_WORK TO COMPLETE:_ After locating the line with "СВАО (24, 1289)" in the data that follows, return it and every later line exactly, up to and including the line with "Климовск (28, 1989)".
═════ DATA IN THIS EXERCISE
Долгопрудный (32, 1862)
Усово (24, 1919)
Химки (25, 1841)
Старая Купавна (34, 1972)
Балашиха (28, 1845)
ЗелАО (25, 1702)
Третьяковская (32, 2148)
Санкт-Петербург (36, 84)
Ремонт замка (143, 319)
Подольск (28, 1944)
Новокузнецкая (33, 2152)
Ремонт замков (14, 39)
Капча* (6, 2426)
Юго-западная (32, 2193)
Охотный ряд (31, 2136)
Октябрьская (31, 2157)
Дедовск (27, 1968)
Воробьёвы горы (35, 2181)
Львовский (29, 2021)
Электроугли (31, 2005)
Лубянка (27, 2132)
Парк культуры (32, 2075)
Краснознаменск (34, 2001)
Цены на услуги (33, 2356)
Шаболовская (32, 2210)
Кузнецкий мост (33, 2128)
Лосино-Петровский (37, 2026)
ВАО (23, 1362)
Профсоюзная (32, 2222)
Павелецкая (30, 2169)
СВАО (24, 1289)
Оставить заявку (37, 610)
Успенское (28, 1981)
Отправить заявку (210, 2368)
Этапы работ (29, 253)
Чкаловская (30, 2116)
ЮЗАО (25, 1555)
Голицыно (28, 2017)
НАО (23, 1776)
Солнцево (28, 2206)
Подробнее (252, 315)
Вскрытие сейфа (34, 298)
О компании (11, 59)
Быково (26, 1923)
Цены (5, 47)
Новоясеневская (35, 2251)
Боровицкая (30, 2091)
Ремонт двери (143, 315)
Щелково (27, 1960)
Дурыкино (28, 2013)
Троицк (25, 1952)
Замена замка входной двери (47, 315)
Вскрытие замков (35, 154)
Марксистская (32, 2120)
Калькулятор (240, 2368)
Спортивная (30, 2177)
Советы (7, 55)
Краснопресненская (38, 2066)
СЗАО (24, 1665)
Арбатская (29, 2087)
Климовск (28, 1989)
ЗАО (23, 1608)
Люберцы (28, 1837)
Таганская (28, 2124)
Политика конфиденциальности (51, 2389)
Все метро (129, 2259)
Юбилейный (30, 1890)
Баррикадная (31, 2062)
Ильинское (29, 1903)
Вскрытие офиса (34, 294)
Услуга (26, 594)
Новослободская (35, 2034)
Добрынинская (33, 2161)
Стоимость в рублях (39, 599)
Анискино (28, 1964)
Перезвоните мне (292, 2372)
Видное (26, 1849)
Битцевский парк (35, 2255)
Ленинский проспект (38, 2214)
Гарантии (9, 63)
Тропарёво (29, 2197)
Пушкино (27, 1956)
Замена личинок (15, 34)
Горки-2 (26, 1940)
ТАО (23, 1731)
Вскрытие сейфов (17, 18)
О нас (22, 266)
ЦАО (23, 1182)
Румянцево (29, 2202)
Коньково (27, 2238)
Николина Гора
══════════
_ANSWER FOR THE TASK:_
СВАО (24, 1289)
Оставить заявку (37, 610)
Успенское (28, 1981)
Отправить заявку (210, 2368)
Этапы работ (29, 253)
Чкаловская (30, 2116)
ЮЗАО (25, 1555)
Голицыно (28, 2017)
НАО (23, 1776)
Солнцево (28, 2206)
Подробнее (252, 315)
Вскрытие сейфа (34, 298)
О компании (11, 59)
Быково (26, 1923)
Цены (5, 47)
Новоясеневская (35, 2251)
Боровицкая (30, 2091)
Ремонт двери (143, 315)
Щелково (27, 1960)
Дурыкино (28, 2013)
Троицк (25, 1952)
Замена замка входной двери (47, 315)
Вскрытие замков (35, 154)
Марксистская (32, 2120)
Калькулятор (240, 2368)
Спортивная (30, 2177)
Советы (7, 55)
Краснопресненская (38, 2066)
СЗАО (24, 1665)
Арбатская (29, 2087)
Климовск (28, 1989)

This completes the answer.